Saved data entries:

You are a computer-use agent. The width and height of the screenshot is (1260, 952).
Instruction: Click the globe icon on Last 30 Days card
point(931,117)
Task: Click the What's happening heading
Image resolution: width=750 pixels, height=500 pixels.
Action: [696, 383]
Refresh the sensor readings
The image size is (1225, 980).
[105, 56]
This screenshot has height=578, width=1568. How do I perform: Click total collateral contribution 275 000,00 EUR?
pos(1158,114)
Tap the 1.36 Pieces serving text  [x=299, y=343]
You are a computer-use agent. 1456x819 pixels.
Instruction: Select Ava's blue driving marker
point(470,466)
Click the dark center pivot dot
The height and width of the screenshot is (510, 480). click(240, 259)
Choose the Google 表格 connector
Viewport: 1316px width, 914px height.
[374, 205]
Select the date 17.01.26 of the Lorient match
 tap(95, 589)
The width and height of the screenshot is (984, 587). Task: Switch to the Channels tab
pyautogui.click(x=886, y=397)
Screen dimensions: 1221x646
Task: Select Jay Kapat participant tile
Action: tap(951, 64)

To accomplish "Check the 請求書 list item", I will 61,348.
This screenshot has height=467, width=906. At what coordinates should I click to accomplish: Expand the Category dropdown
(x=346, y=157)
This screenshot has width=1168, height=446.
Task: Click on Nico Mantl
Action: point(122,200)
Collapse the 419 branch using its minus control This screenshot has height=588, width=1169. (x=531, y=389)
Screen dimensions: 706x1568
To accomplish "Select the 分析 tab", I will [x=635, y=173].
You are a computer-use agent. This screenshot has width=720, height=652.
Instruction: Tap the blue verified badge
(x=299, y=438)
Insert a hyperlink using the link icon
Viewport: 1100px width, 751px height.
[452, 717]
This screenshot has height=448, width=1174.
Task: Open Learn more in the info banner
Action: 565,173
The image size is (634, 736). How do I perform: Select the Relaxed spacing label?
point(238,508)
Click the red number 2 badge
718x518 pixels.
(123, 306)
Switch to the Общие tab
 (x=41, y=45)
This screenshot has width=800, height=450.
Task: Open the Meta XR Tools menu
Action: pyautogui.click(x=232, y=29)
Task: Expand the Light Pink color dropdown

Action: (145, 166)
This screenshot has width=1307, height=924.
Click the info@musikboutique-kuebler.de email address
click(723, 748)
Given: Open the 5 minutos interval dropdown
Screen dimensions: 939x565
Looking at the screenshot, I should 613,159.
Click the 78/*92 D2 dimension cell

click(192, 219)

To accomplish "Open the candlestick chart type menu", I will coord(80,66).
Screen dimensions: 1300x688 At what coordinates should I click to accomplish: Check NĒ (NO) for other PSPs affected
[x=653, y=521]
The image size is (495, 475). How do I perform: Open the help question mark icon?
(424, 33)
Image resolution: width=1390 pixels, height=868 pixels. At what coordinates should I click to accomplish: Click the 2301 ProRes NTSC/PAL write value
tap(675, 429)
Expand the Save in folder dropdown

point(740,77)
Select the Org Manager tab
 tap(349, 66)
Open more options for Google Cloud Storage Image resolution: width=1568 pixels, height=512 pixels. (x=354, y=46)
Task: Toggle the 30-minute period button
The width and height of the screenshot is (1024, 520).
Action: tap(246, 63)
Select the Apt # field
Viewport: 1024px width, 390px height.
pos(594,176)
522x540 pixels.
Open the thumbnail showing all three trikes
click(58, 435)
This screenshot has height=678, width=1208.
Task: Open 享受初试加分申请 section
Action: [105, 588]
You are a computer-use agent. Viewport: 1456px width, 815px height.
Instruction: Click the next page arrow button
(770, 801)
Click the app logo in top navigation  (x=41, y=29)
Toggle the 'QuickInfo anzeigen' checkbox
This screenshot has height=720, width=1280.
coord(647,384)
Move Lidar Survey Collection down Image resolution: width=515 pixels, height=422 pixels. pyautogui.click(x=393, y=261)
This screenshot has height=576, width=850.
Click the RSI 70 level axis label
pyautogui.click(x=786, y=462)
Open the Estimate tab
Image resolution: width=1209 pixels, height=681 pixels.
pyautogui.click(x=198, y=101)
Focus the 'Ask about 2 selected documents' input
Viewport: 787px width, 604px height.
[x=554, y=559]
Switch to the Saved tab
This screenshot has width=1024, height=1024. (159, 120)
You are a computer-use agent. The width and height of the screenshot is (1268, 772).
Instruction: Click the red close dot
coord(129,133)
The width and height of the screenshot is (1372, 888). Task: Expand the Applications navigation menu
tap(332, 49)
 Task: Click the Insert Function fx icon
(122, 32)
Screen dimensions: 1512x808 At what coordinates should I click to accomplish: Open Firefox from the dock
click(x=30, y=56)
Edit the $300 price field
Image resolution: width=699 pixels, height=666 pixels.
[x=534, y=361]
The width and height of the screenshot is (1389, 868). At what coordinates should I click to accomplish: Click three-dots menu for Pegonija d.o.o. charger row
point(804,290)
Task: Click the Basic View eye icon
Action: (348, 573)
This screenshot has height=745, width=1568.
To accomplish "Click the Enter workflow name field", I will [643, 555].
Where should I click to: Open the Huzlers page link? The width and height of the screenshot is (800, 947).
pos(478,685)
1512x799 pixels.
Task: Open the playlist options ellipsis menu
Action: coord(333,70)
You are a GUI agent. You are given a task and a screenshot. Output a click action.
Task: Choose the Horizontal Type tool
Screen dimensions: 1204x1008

Aim of the exercise:
Edit the material so that every "computer-use agent" becomes "desktop agent", and leave all other text unchanged.

Output below:
You are a desktop agent. The width and height of the screenshot is (1260, 952).
Instruction: Click the globe icon on Last 30 Days card
point(931,117)
Task: Click the What's happening heading
Image resolution: width=750 pixels, height=500 pixels.
Action: [696, 383]
Refresh the sensor readings
The image size is (1225, 980).
[105, 56]
This screenshot has height=578, width=1568. How do I perform: Click total collateral contribution 275 000,00 EUR?
pos(1158,114)
Tap the 1.36 Pieces serving text  [x=299, y=343]
You are a desktop agent. 1456x819 pixels.
Instruction: Select Ava's blue driving marker
point(470,466)
Click the dark center pivot dot
The height and width of the screenshot is (510, 480). click(240, 259)
Choose the Google 表格 connector
Viewport: 1316px width, 914px height.
[374, 205]
Select the date 17.01.26 of the Lorient match
 tap(95, 589)
The width and height of the screenshot is (984, 587). Task: Switch to the Channels tab
pyautogui.click(x=886, y=397)
Screen dimensions: 1221x646
Task: Select Jay Kapat participant tile
Action: tap(951, 64)

To accomplish "Check the 請求書 list item", I will 61,348.
This screenshot has height=467, width=906. At what coordinates should I click to accomplish: Expand the Category dropdown
(x=346, y=157)
This screenshot has width=1168, height=446.
Task: Click on Nico Mantl
Action: point(122,200)
Collapse the 419 branch using its minus control This screenshot has height=588, width=1169. (x=531, y=389)
Screen dimensions: 706x1568
To accomplish "Select the 分析 tab", I will [x=635, y=173].
You are a desktop agent. This screenshot has width=720, height=652.
Instruction: Tap the blue verified badge
(x=299, y=438)
Insert a hyperlink using the link icon
Viewport: 1100px width, 751px height.
[452, 717]
This screenshot has height=448, width=1174.
Task: Open Learn more in the info banner
Action: 565,173
The image size is (634, 736). How do I perform: Select the Relaxed spacing label?
point(238,508)
Click the red number 2 badge
718x518 pixels.
(123, 306)
Switch to the Общие tab
 (x=41, y=45)
This screenshot has width=800, height=450.
Task: Open the Meta XR Tools menu
Action: pyautogui.click(x=232, y=29)
Task: Expand the Light Pink color dropdown

Action: (145, 166)
This screenshot has width=1307, height=924.
Click the info@musikboutique-kuebler.de email address
click(723, 748)
Given: Open the 5 minutos interval dropdown
Screen dimensions: 939x565
Looking at the screenshot, I should 613,159.
Click the 78/*92 D2 dimension cell

click(192, 219)

To accomplish "Open the candlestick chart type menu", I will coord(80,66).
Screen dimensions: 1300x688 At what coordinates should I click to accomplish: Check NĒ (NO) for other PSPs affected
[x=653, y=521]
The image size is (495, 475). How do I perform: Open the help question mark icon?
(424, 33)
Image resolution: width=1390 pixels, height=868 pixels. At what coordinates should I click to accomplish: Click the 2301 ProRes NTSC/PAL write value
tap(675, 429)
Expand the Save in folder dropdown

point(740,77)
Select the Org Manager tab
 tap(349, 66)
Open more options for Google Cloud Storage Image resolution: width=1568 pixels, height=512 pixels. (x=354, y=46)
Task: Toggle the 30-minute period button
The width and height of the screenshot is (1024, 520).
Action: tap(246, 63)
Select the Apt # field
Viewport: 1024px width, 390px height.
pos(594,176)
522x540 pixels.
Open the thumbnail showing all three trikes
click(58, 435)
This screenshot has height=678, width=1208.
Task: Open 享受初试加分申请 section
Action: [105, 588]
You are a desktop agent. Viewport: 1456px width, 815px height.
Instruction: Click the next page arrow button
(770, 801)
Click the app logo in top navigation  (x=41, y=29)
Toggle the 'QuickInfo anzeigen' checkbox
This screenshot has height=720, width=1280.
coord(647,384)
Move Lidar Survey Collection down Image resolution: width=515 pixels, height=422 pixels. pyautogui.click(x=393, y=261)
This screenshot has height=576, width=850.
Click the RSI 70 level axis label
pyautogui.click(x=786, y=462)
Open the Estimate tab
Image resolution: width=1209 pixels, height=681 pixels.
pyautogui.click(x=198, y=101)
Focus the 'Ask about 2 selected documents' input
Viewport: 787px width, 604px height.
[x=554, y=559]
Switch to the Saved tab
This screenshot has width=1024, height=1024. (159, 120)
You are a desktop agent. The width and height of the screenshot is (1268, 772).
Instruction: Click the red close dot
coord(129,133)
The width and height of the screenshot is (1372, 888). Task: Expand the Applications navigation menu
tap(332, 49)
 Task: Click the Insert Function fx icon
(122, 32)
Screen dimensions: 1512x808 At what coordinates should I click to accomplish: Open Firefox from the dock
click(x=30, y=56)
Edit the $300 price field
Image resolution: width=699 pixels, height=666 pixels.
[x=534, y=361]
The width and height of the screenshot is (1389, 868). At what coordinates should I click to accomplish: Click three-dots menu for Pegonija d.o.o. charger row
point(804,290)
Task: Click the Basic View eye icon
Action: (348, 573)
This screenshot has height=745, width=1568.
To accomplish "Click the Enter workflow name field", I will [643, 555].
Where should I click to: Open the Huzlers page link? The width and height of the screenshot is (800, 947).
pos(478,685)
1512x799 pixels.
Task: Open the playlist options ellipsis menu
Action: coord(333,70)
You are a GUI agent. You are given a task and a screenshot. Output a click action.
Task: Choose the Horizontal Type tool
Screen dimensions: 1204x1008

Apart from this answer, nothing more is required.